It must be the most unlikely setting for a classical Macbeth. Two hundred kilometers north of the Arctic Circle in Sweden, Shakespeare’s story of Macbeth is played out against a backdrop of an almost dreamlike landscape of ice and snow. The northern lights feed the mystique of the witches and the omnipresent coldness blankets the warm feelings and the murderous obsession of the loving twosome in the Macbeth household.
Adding to the uniqueness of this screenplay is the fact Macbeth is performed in the Sámi language, playing out a classical Shakespearean drama on a timeless northern set. But this film has not been adapted to the Sámi culture and it will not expose Sámi people in their traditional attire. But the Sámi has always relied on nature, as the source of both their material and spiritual culture. In the film Macbeth Bo Landin has worked closely with Norwegian director Alex Scherpf who originally staged the Sámi versions of Hamlet and Macbeth on the stage of the Ice Globe Theatre in conjunction with the Icehotel in Jukkasjärvi, Sweden. Alex Scherpf, a long time director of Norwegian theatre, has been the director and artistic leader of the Beaivvás Sámi Teáhter, the Norwegian national scene for the Sámi people. His long time experience of Sámi theatre was pivotal to the production of Macbeth.
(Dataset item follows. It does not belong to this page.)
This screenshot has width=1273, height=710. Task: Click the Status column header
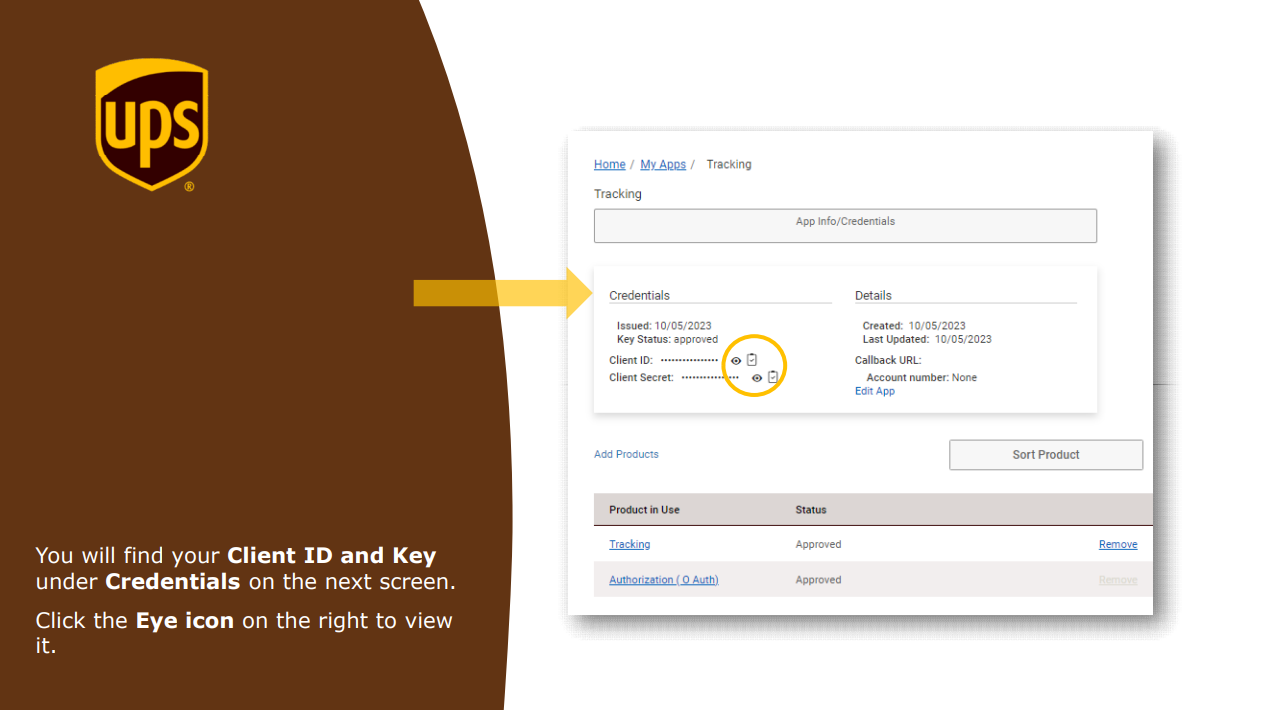(x=810, y=510)
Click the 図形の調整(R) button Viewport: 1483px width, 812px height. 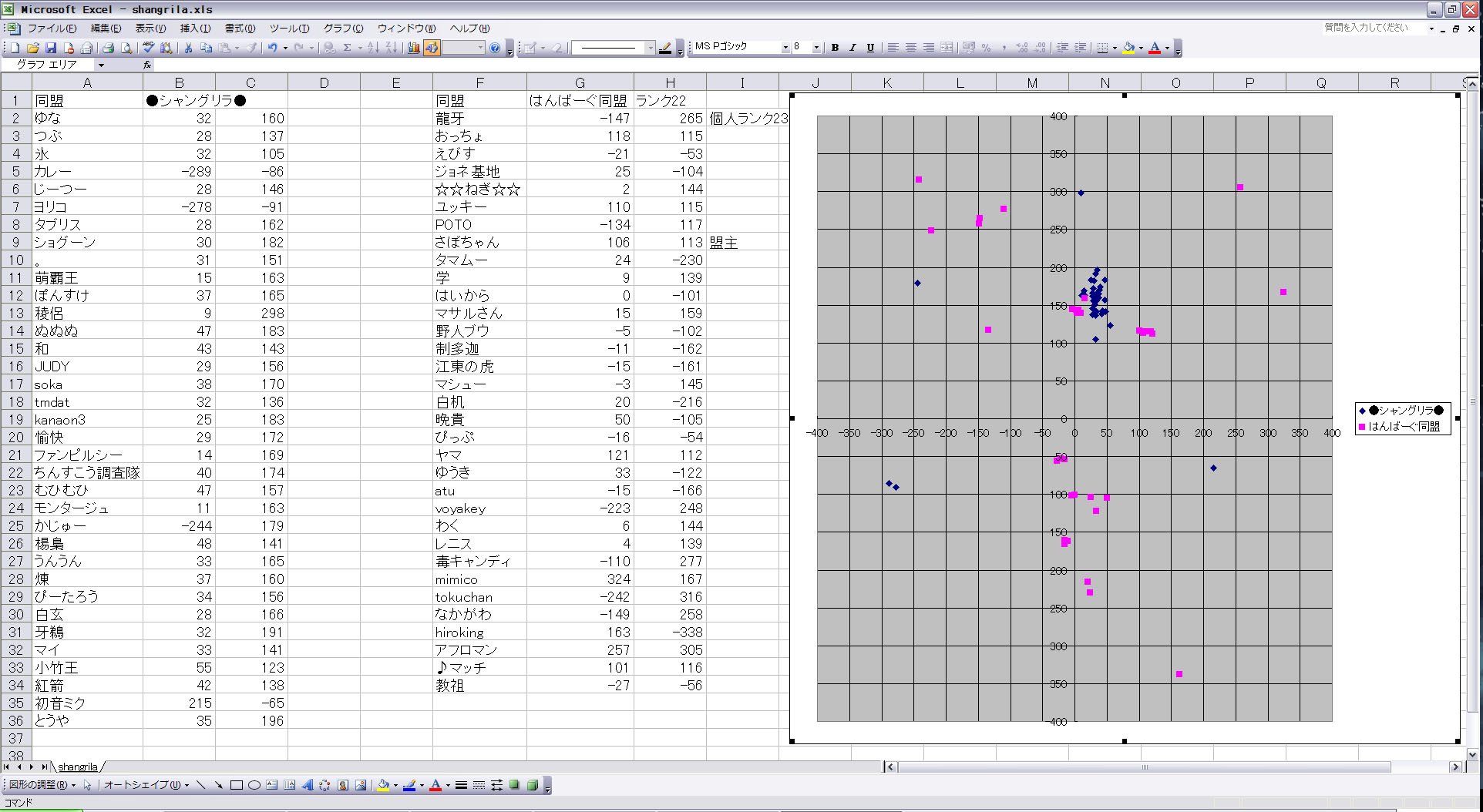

Shakespeare’s Macbeth paints vivid pictures with strange metaphors, which has provided a great challenge for translators and actors to correctly express behavior and words that the Sámi language does not inherently contain. In the lead roles of Macbeth and Lady Macbeth we find actors Toivo Lukkari and Anitta Suikkari. Other roles are performed by Irene Länsman, Elisabeth H Blind, Nils Henrik Buljo Beaska Niilas, Ebba Joks, Mikkel Gaup and Per Henrik Bals.
In first–time director Bo Landin’s interpretation of Macbeth, the landscape and Macbeth’s environs play a lead role. The witches rise like a cloud of breath in the icy air before dissolving and uniting with the snowy woods and mysterious northern lights. Their presence is felt through the ominous crows and the wolves that howl in the dark winter night. Who is Macbeth really trying to annihilate, and what lesson is it the witches are trying to teach him about the meaning of life and the nature of all things – and possibly about the relation to his environment?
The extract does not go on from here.